Siria revive el infierno de Alepo en Guta: «Esperamos turno para morir»

Siria revive el infierno de Alepo en Guta: «Esperamos turno para morir»

Desde el domingo han fallecido más de 300 personas a causa de los intensos bombardeos, que dejan también 1.500 heridos

MIKEL AYESTARÁNJerusalén

Como alertaron en su momento el ministro de Exteriores ruso, Sergei Lavrov, y el enviado de la ONU a Siria, Staffan de Mistura, Guta, el último bastión opositor en el cinturón rural de Damasco, se ha convertido en un nuevo Alepo. La segunda ciudad del país volvió a manos del Gobierno en diciembre de 2016 tras meses de cerco y combates. Desde el domingo, según el recuento de fuentes opositoras, en Guta ya han fallecido más de 300 personas a causa de los intensos bombardeos, que dejan también 1.500 heridos. Los misiles y los barriles bomba volvieron a caer por cuarto día consecutivo y de nada sirvieron las peticiones de la comunidad internacional para la entrada en vigor de un alto el fuego humanitario.

El régimen de Bashar el-Asad y sus aliados repiten la estrategia de Alepo y, tras el cerco y los bombardeos, anunciaron que llegará el turno de la incursión terrestre. Los grupos armados de la oposición, entre ellos el brazo sirio de Al-Qaida, también siguen la misma táctica y combaten en una zona urbana donde se estima que quedan más de 400.000 civiles. Mientras, disparan morteros hacia Damasco, donde doce personas han perdido la vida esta semana. El impacto de la artillería y de la aviación en las zonas civiles es demoledor y se recuperan las imágenes que llegaban de los barrios orientales de Alepo. En nombre de la guerra contra el terror, argumento que defiende el régimen para justificar los bombardeos, no hay líneas rojas y en los últimos cuatro días seis hospitales de Guta han sido atacados, según Naciones Unidas. Su coordinador de Asuntos Humanitarios (OCHA) para Siria, Panos Moumtzis, calificó de «inaceptables» los bombardeos sobre hospitales, entre ellos una maternidad.

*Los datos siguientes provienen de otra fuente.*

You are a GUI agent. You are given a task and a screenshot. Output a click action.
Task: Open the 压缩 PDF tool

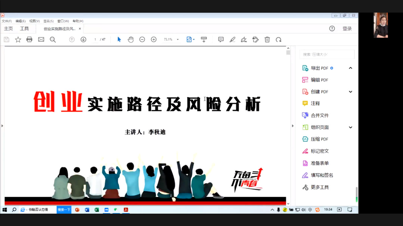(x=319, y=139)
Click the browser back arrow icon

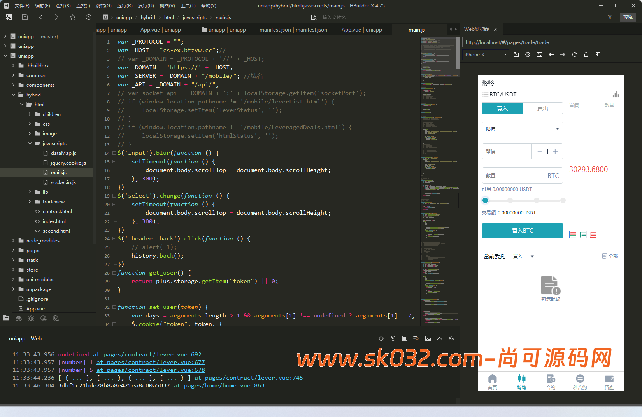tap(551, 54)
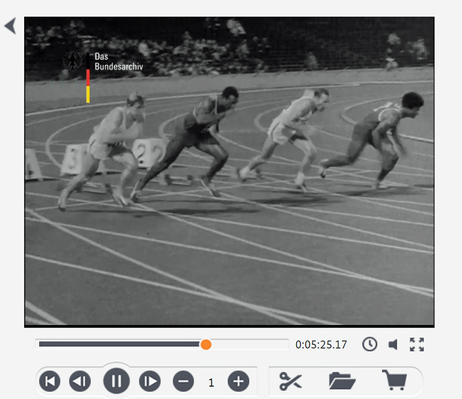This screenshot has height=399, width=462.
Task: Skip to the beginning of the clip
Action: [50, 382]
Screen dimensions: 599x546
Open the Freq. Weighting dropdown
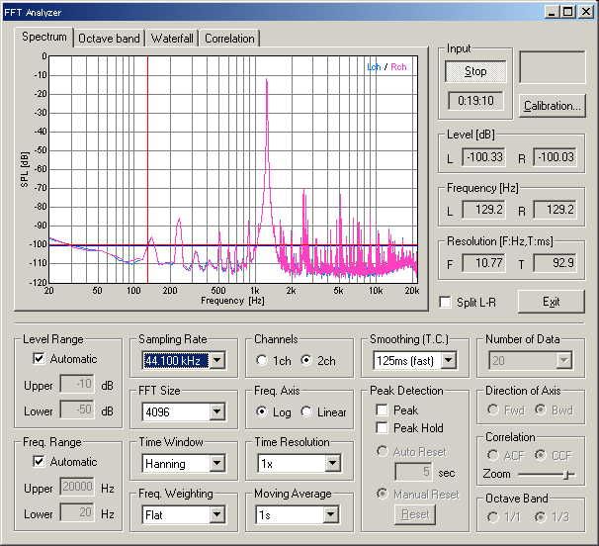[216, 515]
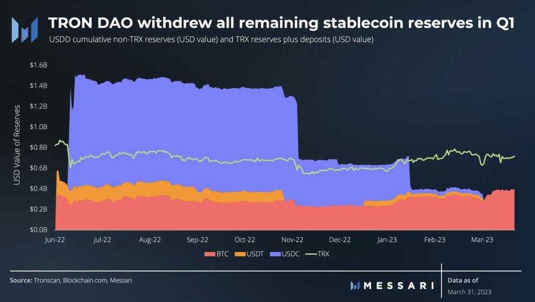This screenshot has width=535, height=302.
Task: Click the chart title about TRON DAO
Action: (280, 23)
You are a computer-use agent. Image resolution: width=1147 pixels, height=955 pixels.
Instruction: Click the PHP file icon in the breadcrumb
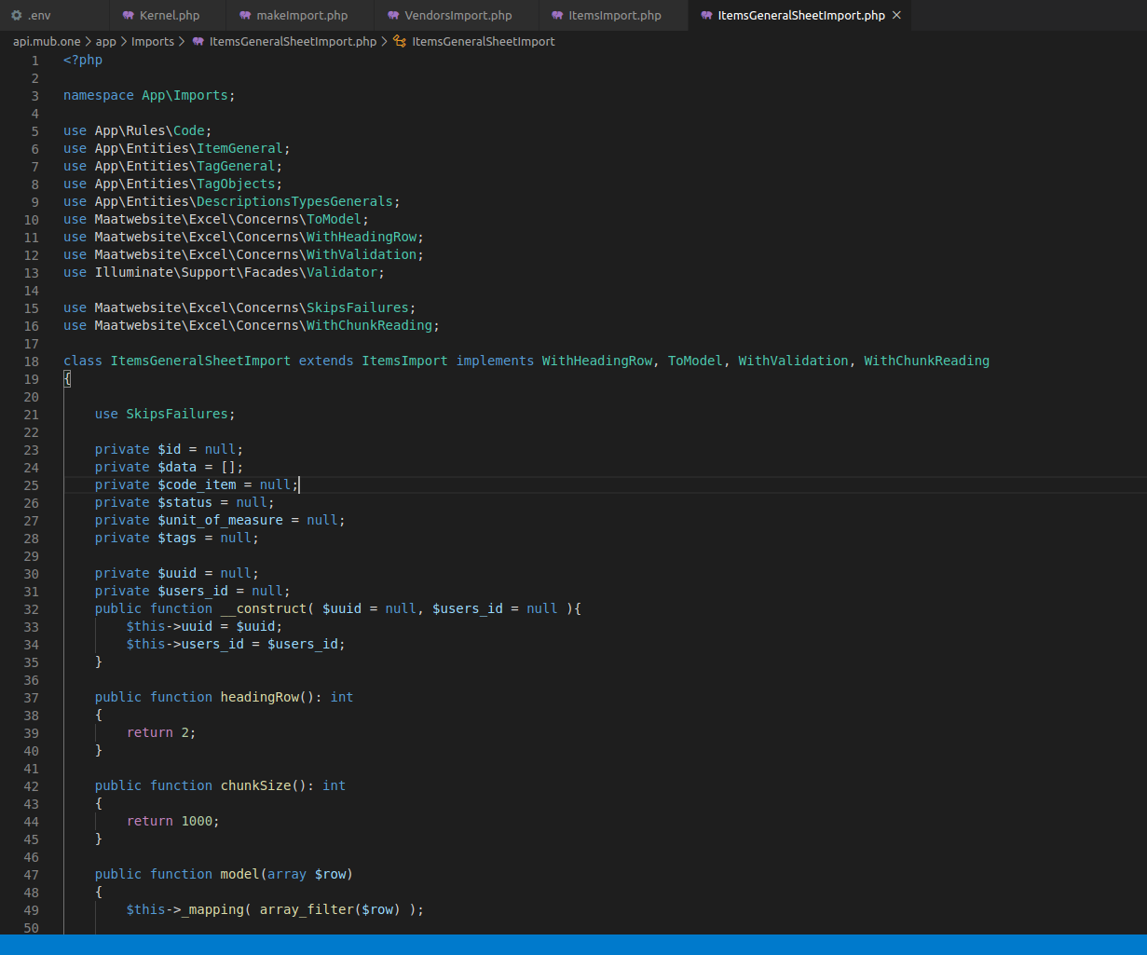[x=198, y=41]

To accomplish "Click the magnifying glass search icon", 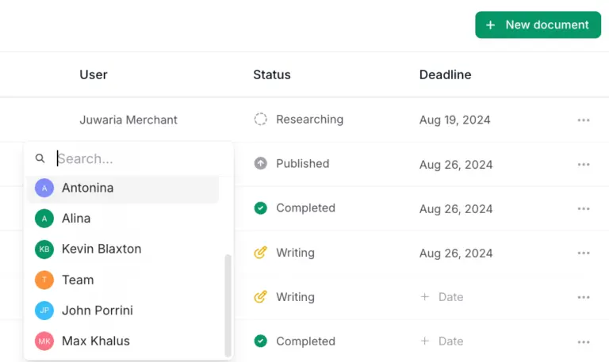I will [40, 158].
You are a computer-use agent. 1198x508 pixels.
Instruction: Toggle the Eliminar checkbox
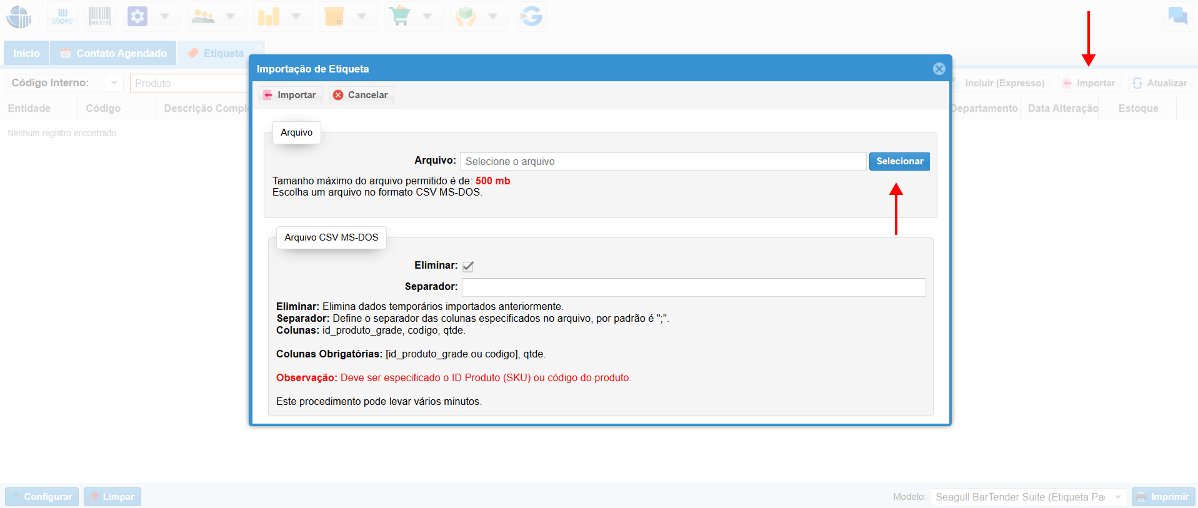coord(468,266)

La jefa de la delegación del Comité Internacional de la Cruz Roja (CICR) en Siria, Marianne Gasser, emitió un comunicado en el que alertó de que «la lucha probablemente causará en los próximos días y semanas mucho más sufrimiento, y nuestros equipos necesitan que se les permita entrar en Guta Oriental para asistir a los heridos» porque «mueren lentamente solo porque no pueden ser tratados a tiempo».

Sin comida

Vecinos de Duma, la ciudad más importante de la zona de Guta, relataron a la agencia Reuters su desesperanza. «Esperamos nuestro turno para morir. Vivimos metidos en refugios. Hay cinco o seis familias juntas por casa y no quedan comercios abiertos, comida…», contaron convencidos de su trágico futuro. Estas ciudades y aldeas bajo control opositor están cercadas desde 2012.

El general Suheil al-Hassan, apodado como ‘El Tigre’ y conocido por sus victorias en Alepo, Palmira o Deir Ezzor, difundió un mensaje a través de las redes sociales en el que amenazó al enemigo con darle «una lección de combate y fuego».

Por otro lado, mientras las bombas no paran de castigar Guta, nuevos efectivos de las llamadas ‘milicias populares’ llegaron ayer hasta el cantón kurdo de Afrín «para hacer frente a la agresión turca», informó la agencia oficial siria Sana. Turquía, que el martes recibió al primer convoy enviado por Damasco con disparos de advertencia, alertó de las «graves consecuencias» que puede tener este despliegue de milicias de apoyo a los kurdos y advirtió al Gobierno sirio de que las considerará «objetivos legítimos».